> **Task brief**: Take from the data every line in which the word "button" is found.

> **Exercise material**:
--- START ---
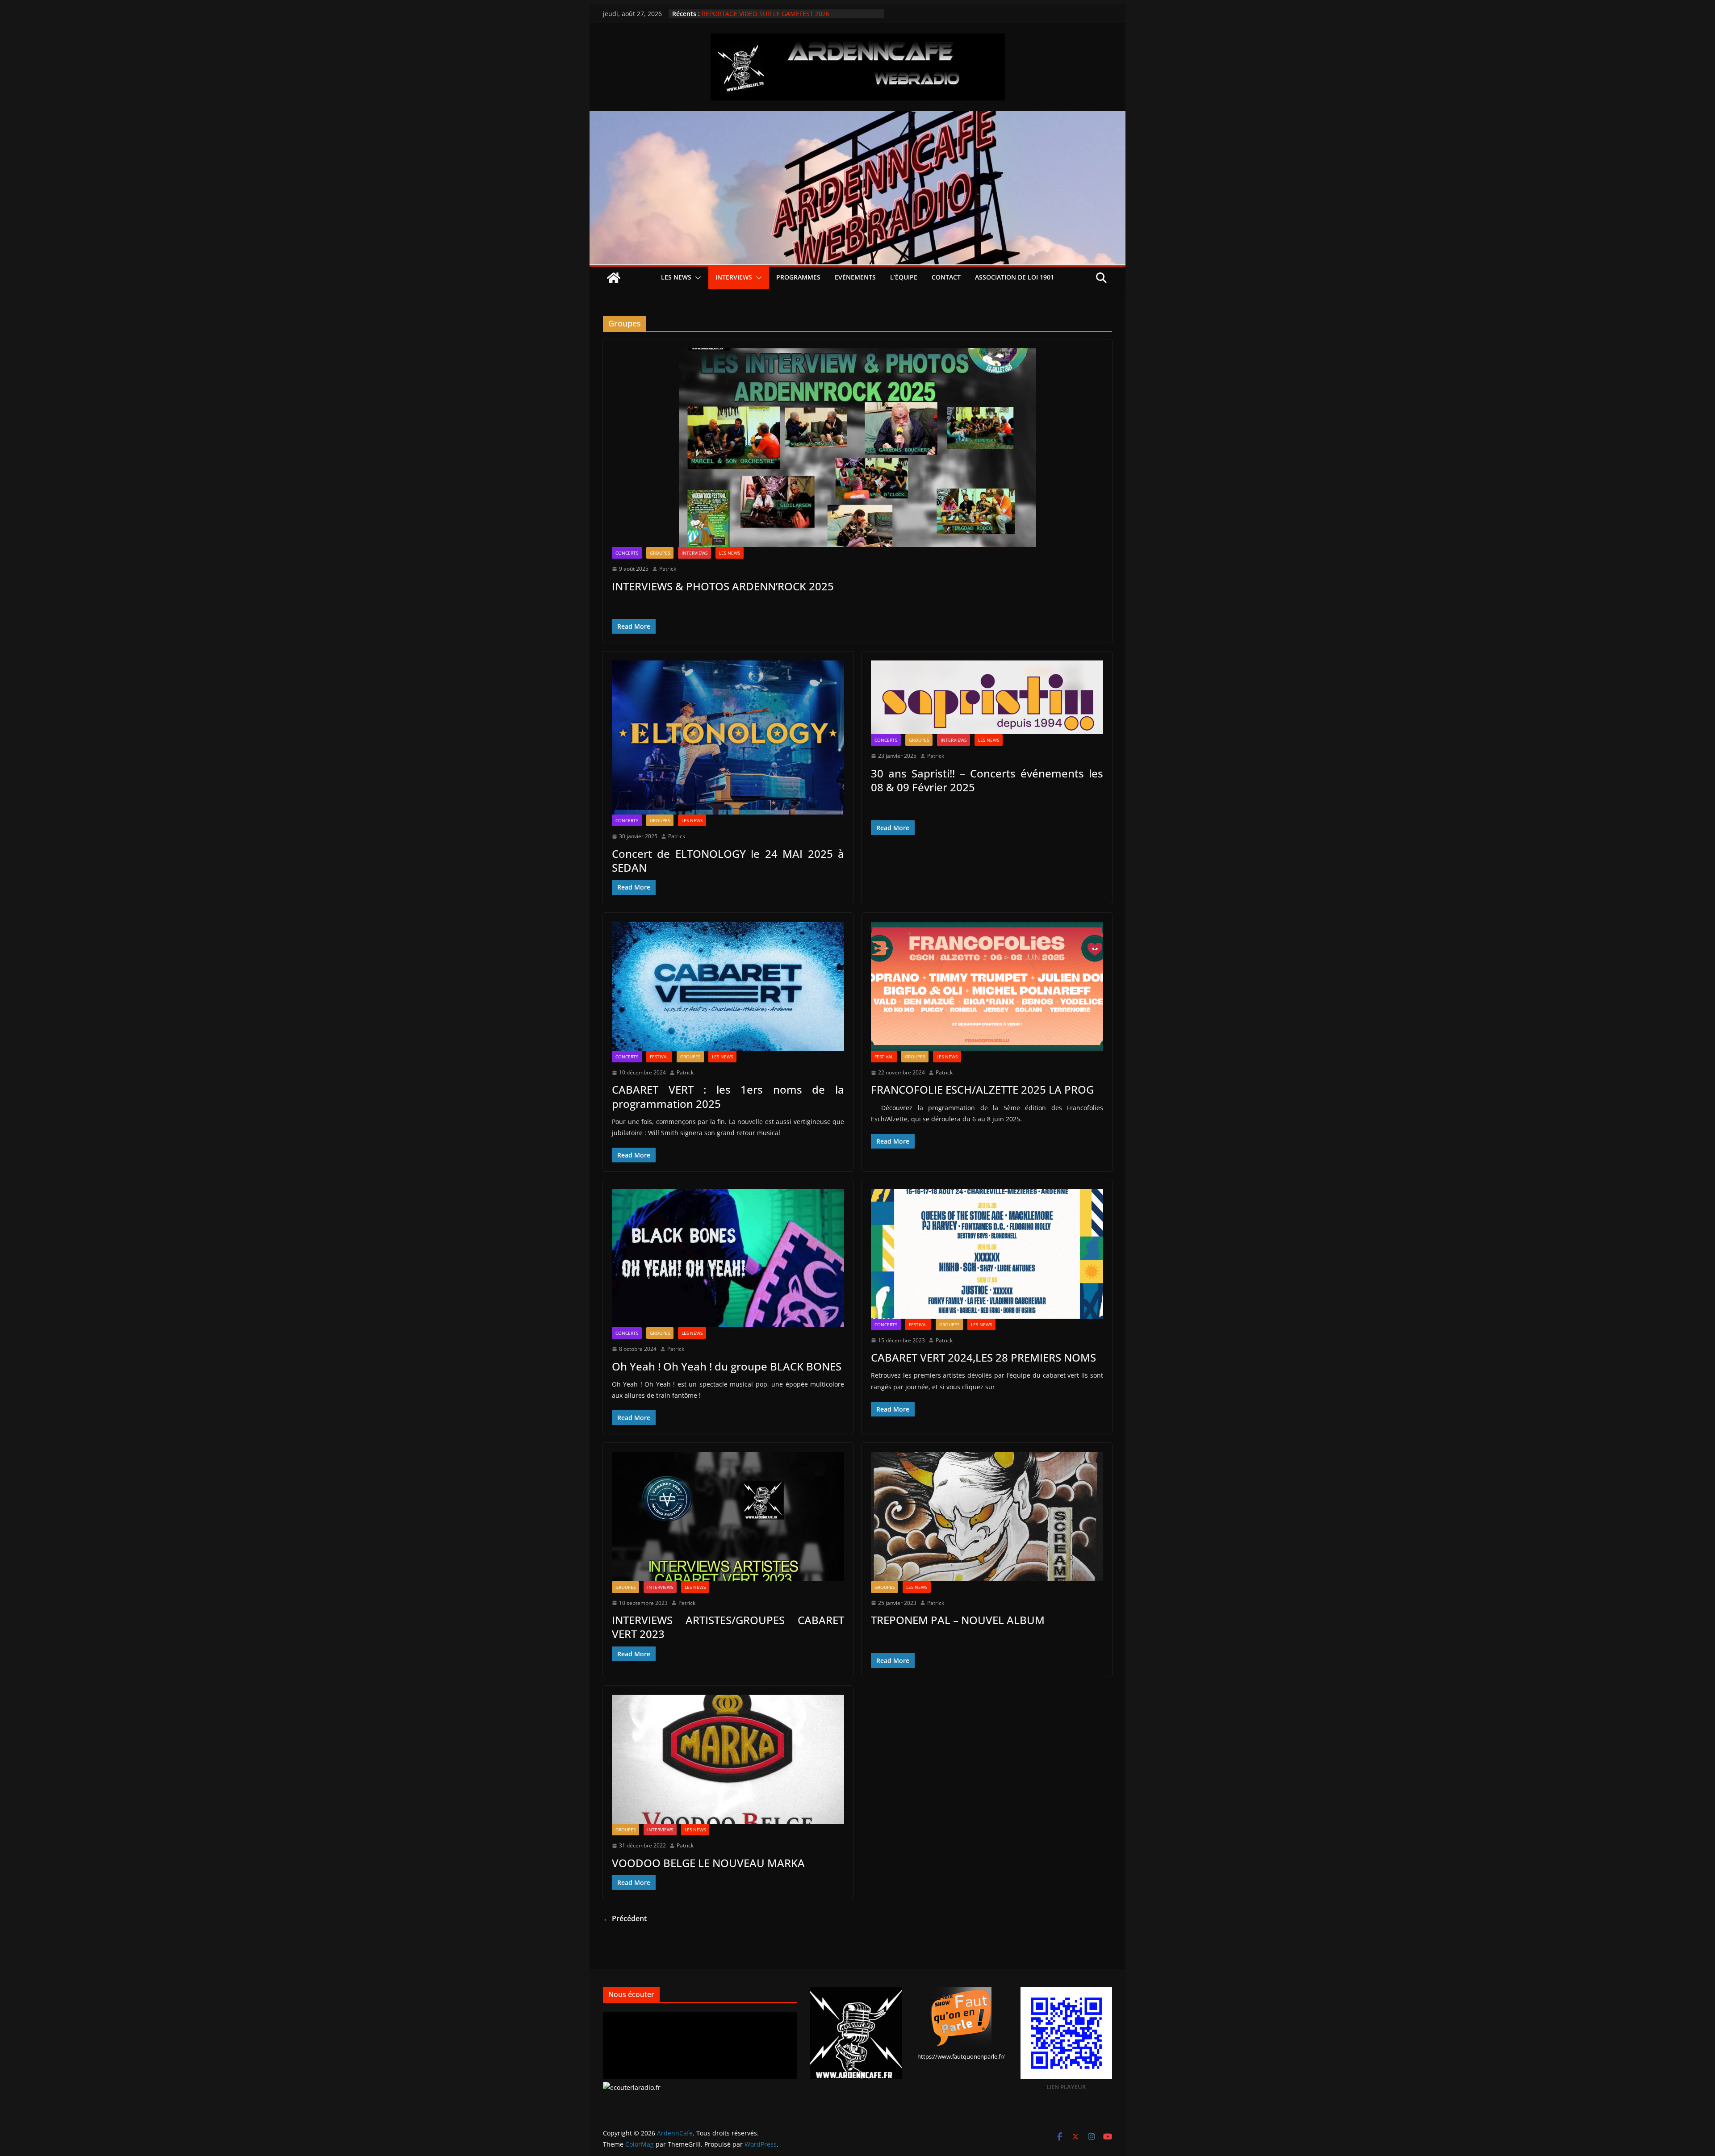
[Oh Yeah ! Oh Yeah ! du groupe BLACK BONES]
--- END ---
--- START ---
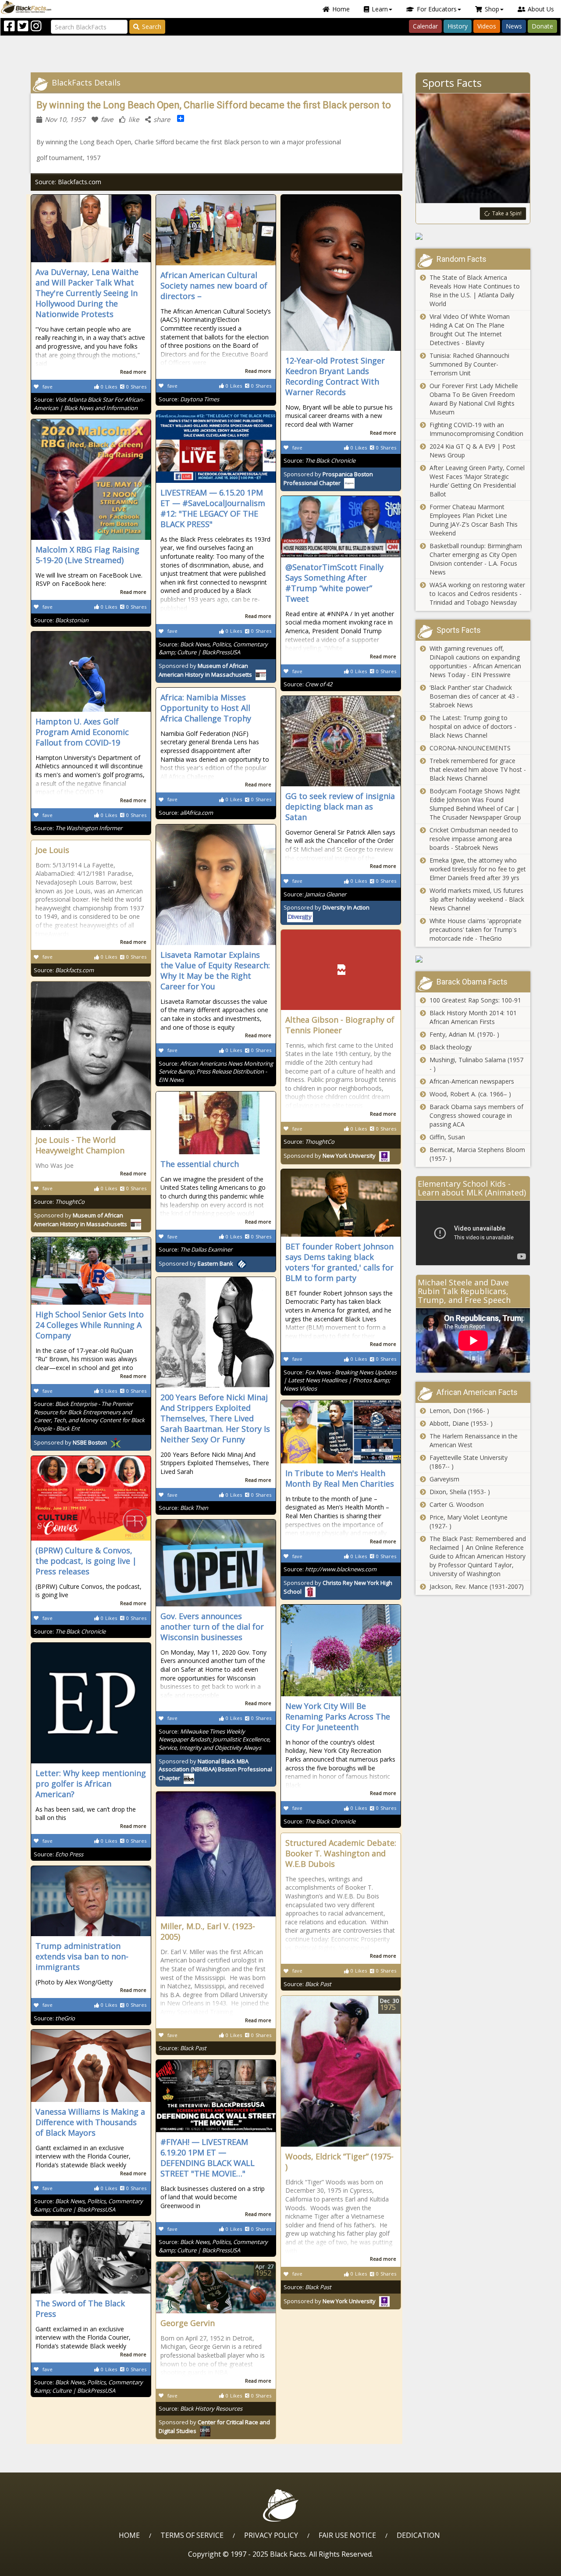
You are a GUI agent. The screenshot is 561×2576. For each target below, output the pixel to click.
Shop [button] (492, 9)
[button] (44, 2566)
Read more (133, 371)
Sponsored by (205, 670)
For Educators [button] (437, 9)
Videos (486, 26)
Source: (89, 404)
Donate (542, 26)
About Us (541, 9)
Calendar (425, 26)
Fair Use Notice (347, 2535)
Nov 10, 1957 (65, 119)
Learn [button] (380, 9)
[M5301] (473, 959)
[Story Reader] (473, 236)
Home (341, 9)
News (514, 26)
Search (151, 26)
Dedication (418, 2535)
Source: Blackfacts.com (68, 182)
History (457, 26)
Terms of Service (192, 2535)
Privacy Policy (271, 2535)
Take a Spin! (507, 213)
--- END ---
> **Task response**:
Shop [button] (492, 9)
[button] (44, 2566)
For Educators [button] (437, 9)
Learn [button] (380, 9)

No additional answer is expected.